Sarah Jessica Parker y Alexander McQueen
Sarah Jessica Parker y Alexander McQueen posan con uno de los modelos diseñados por el segundo en una foto tomada en 2006. Efe

El diseñador británico Alexander McQueen ha sido hallado muerto este jueves en su domicilio londinense, según indica el diario Daily Mail y varios medios internacionales.

Es una pérdida trágica, no vamos a hacer declaraciones por respeto a la familia Aunque los detalles de su muerte no están del todo claros, la misma fuente indica que la noticia ha sido confirmada por la agencia de McQueen: "Es una pérdida trágica.  No vamos a hacer ninguna declaración por respeto a la familia",  ha explicado uno de sus empleados.

El fallecimiento del llamado enfant terrible y hooligan de la moda internacional ocurre tres años después de que su mejor amiga, Isabella Blow -quien le ayudó a a darse a conocer profesionalmente- se suicidara.

El diseñador tenía previsto asistir dentro de tres días a la Fashion Week de Londres y en unas semanas iba a desvelar su nueva colección en la Semana de la Moda de París.

Diseñador fetiche

Nacido en Londres, hijo de un taxista, McQueen comenzó ideando trajes para sus hermanas y después trabajó en los talleres de Savile Row, donde llegó a diseñar trajes para el príncipe Carlos.

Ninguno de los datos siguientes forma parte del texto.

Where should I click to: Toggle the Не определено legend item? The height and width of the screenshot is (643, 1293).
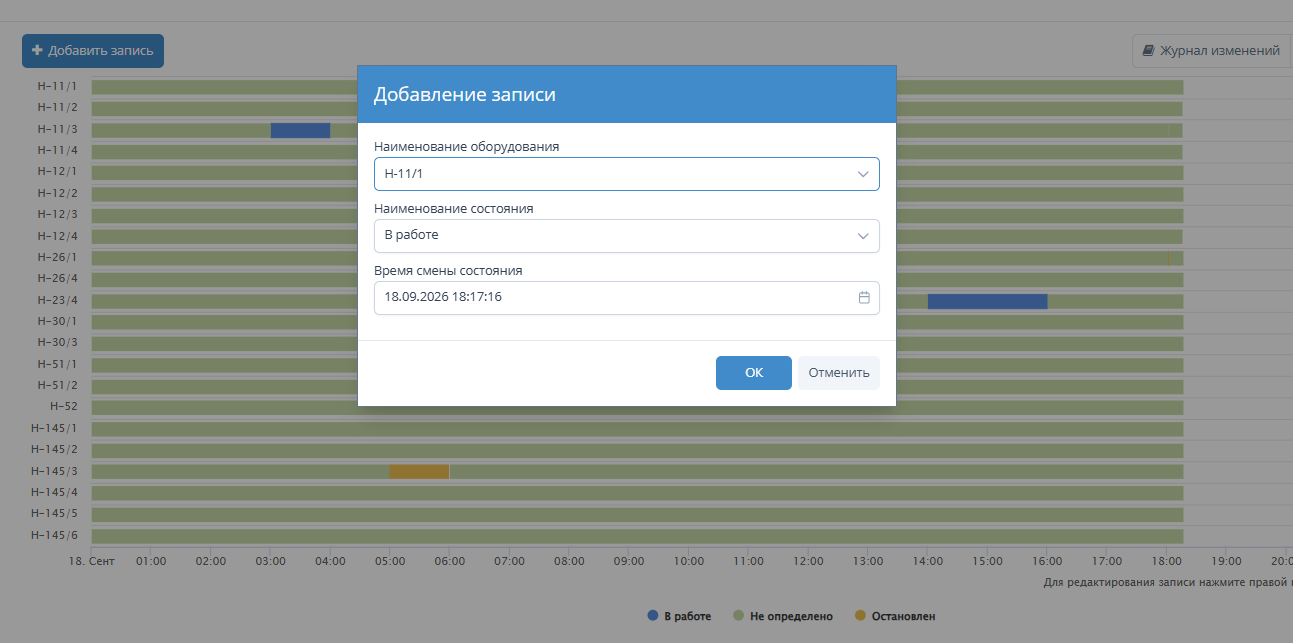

Fue nombrado 'Diseñador del año" en Gran Bretaña hasta en cuatro ocasiones, entre 1996 y 2003.  La pasión que despertó entre los responsables de Givenchy -quienes le contrataron para suceder a John Galliano en 1996- o entre artistas de la talla de Sarah Jesssica Parker, que lució en 2006  uno de sus revolucionarios vestidos a cuadros rojos imitando un kilt escocés, le consagraron en uno de los iconos fashion del momento. En los últimos tiempos también ha vestido a Lady Gaga o Rihanna.

El estilo de McQueen, a quien le gustaba calzar botas militares y rapar su cabello, se caracterizaba por una extravagancia que evocaba la rebeldía punk.